**The problem**: Pull out every line of the listing that contains the word "width".

--- START OF Source data ---

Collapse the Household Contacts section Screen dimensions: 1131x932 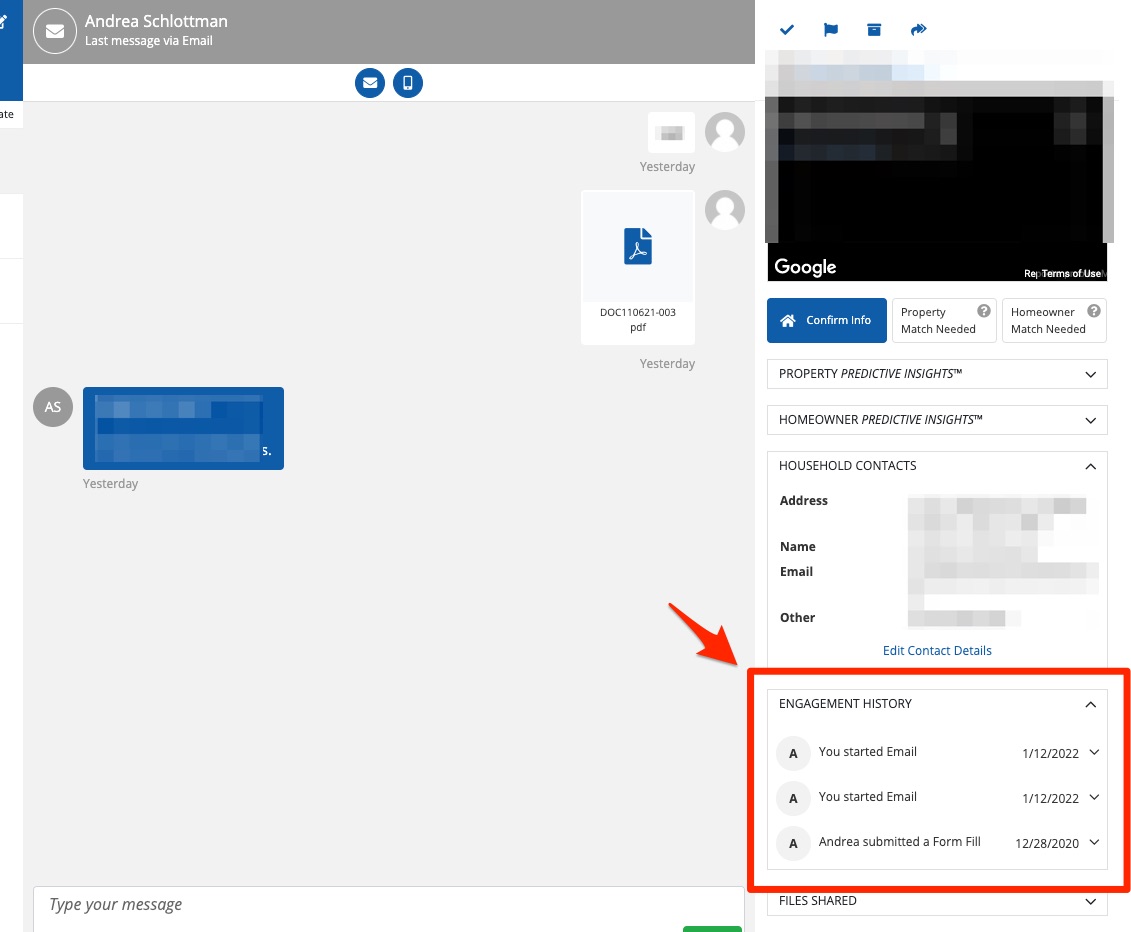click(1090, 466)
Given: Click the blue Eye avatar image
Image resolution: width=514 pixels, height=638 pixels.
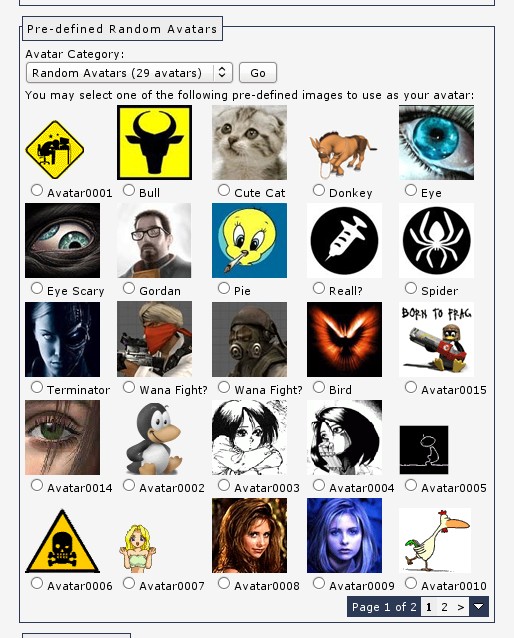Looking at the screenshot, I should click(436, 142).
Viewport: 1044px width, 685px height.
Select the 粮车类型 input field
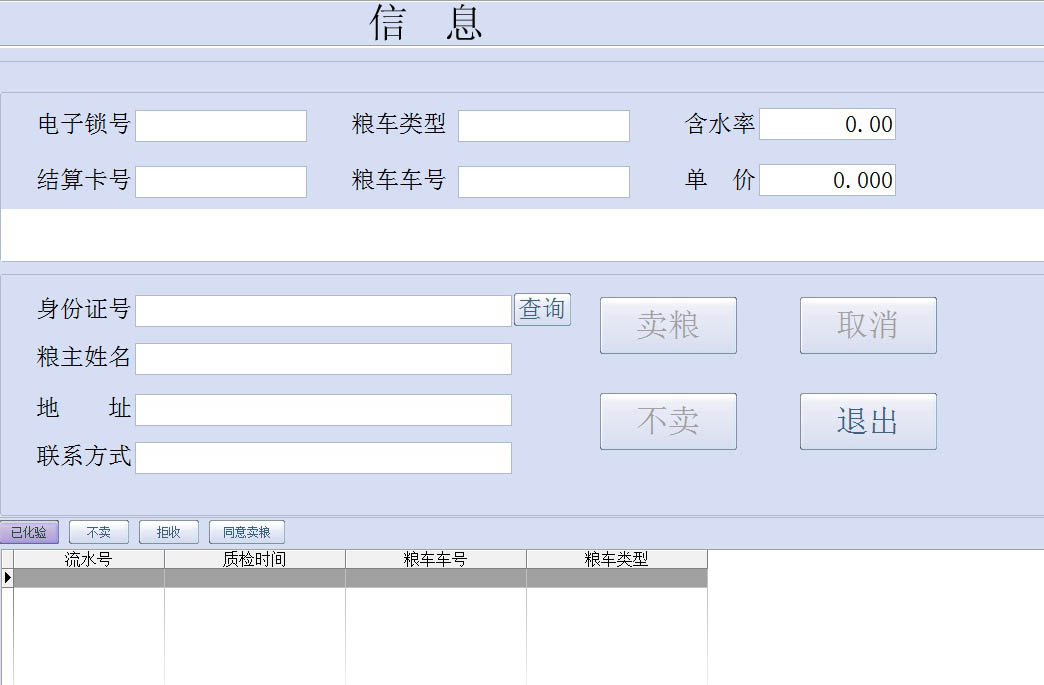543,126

--- END OF Source data ---
--- START OF Source data ---

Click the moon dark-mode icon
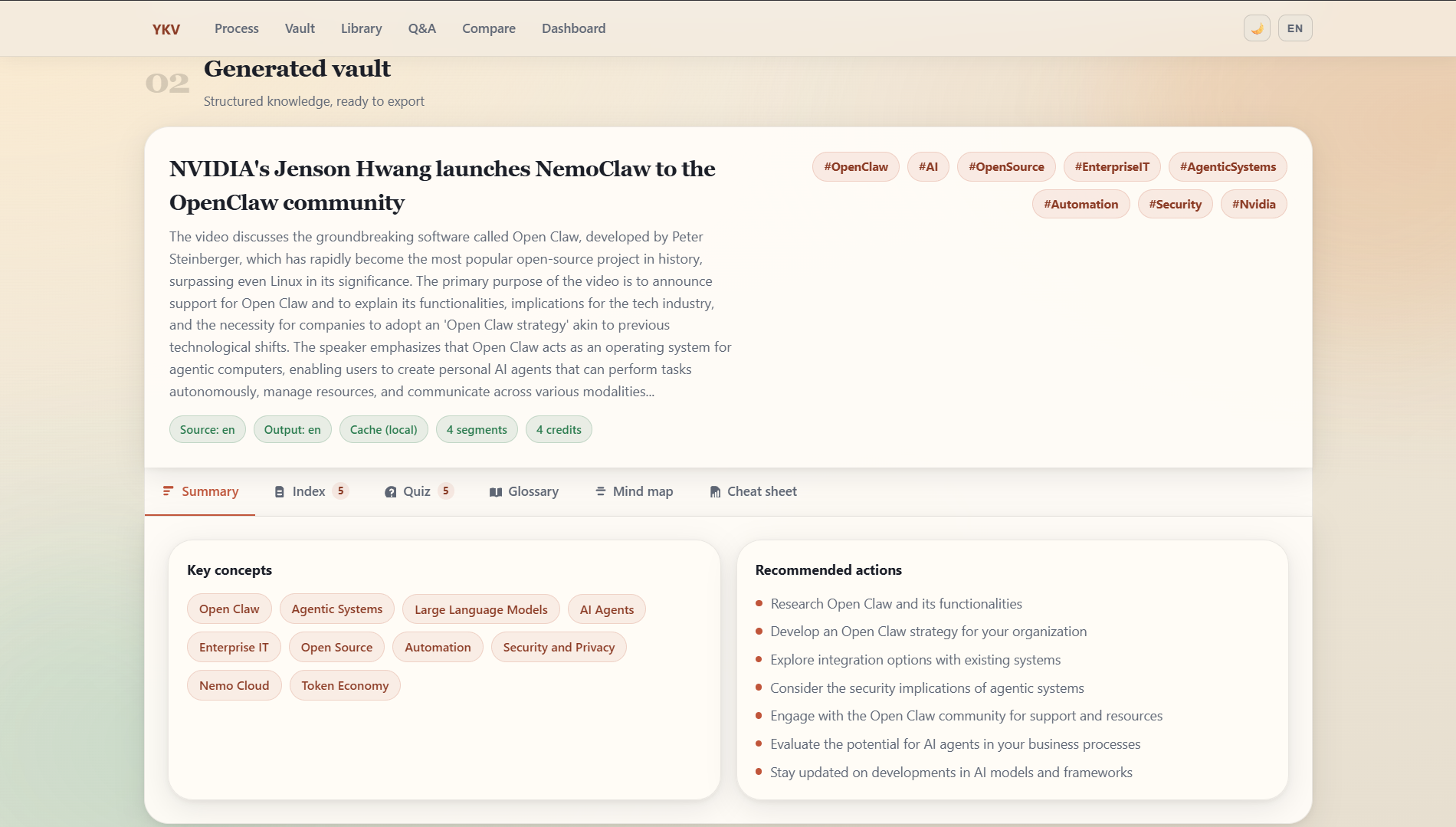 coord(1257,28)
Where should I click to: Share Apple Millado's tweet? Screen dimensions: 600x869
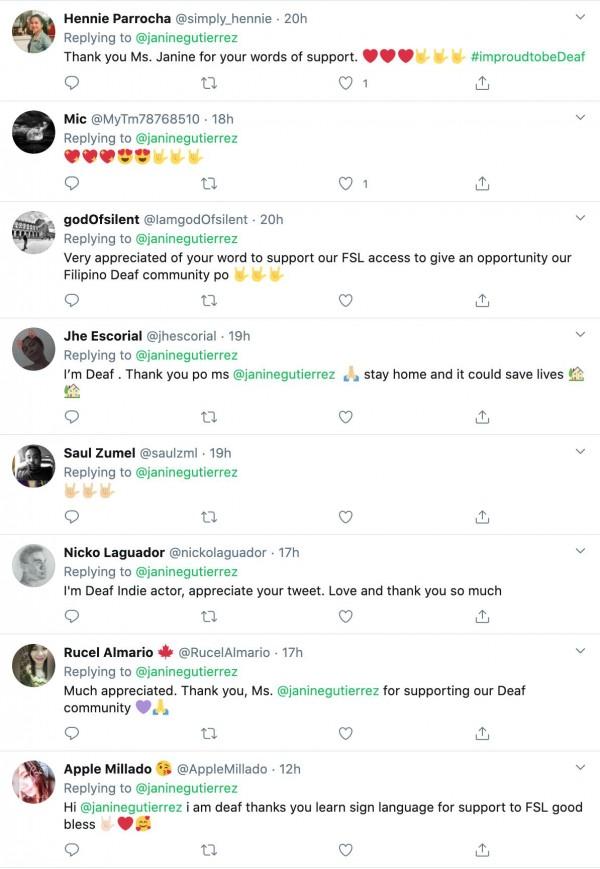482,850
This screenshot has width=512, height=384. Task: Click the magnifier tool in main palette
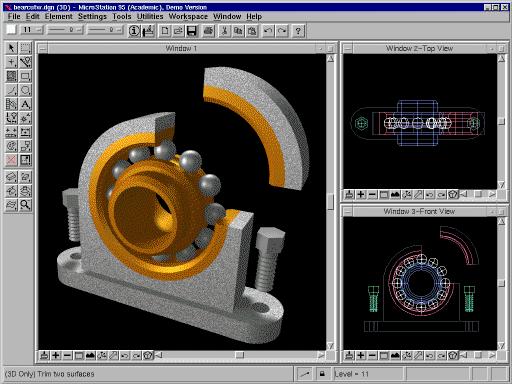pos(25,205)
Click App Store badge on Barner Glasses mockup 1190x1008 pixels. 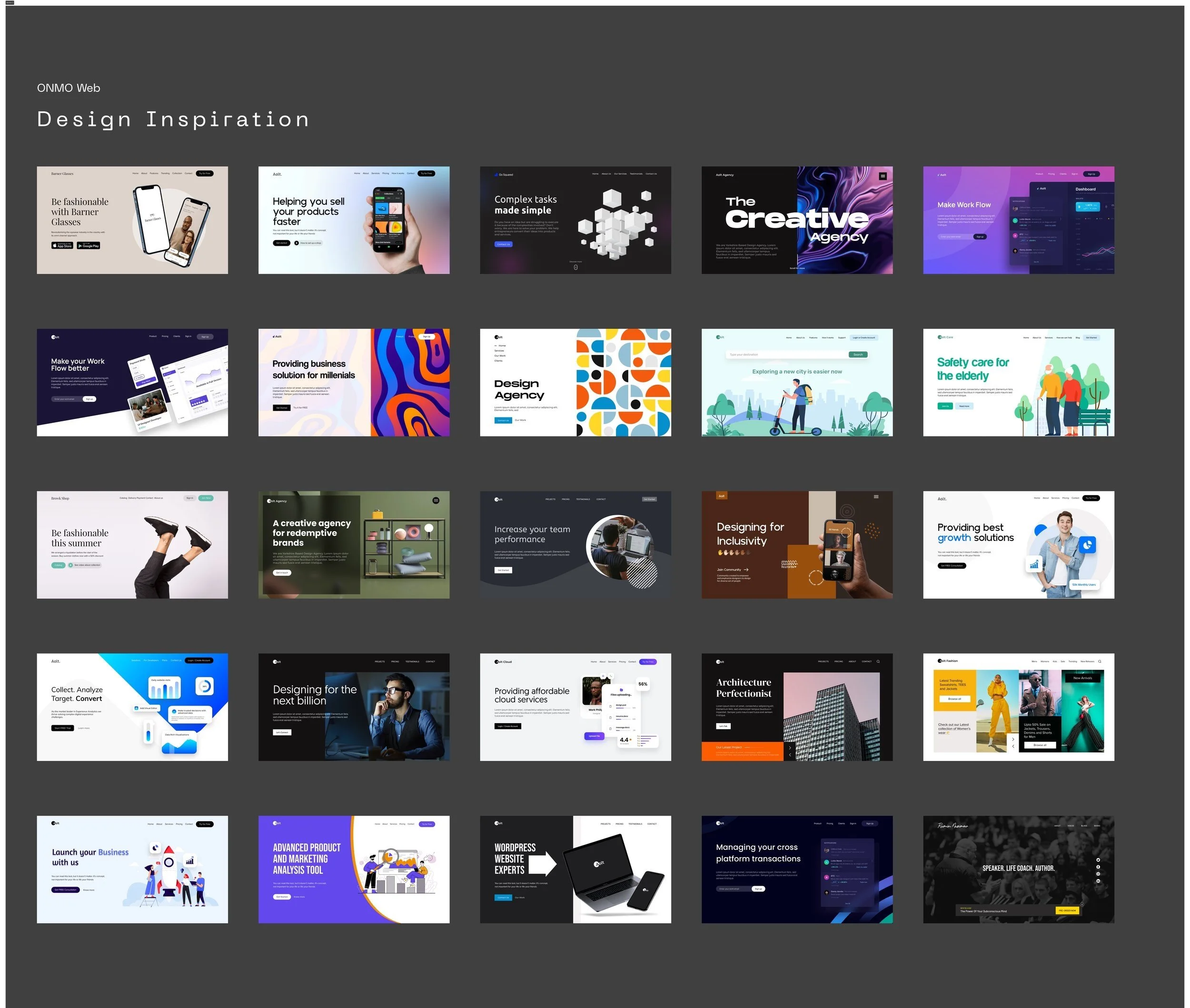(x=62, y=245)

--- END OF Source data ---

**Output of the task**:
Image resolution: width=514 pixels, height=638 pixels.
Viewport: 1044px width, 685px height.
This screenshot has width=512, height=384. Task: Click the magnifier tool in main palette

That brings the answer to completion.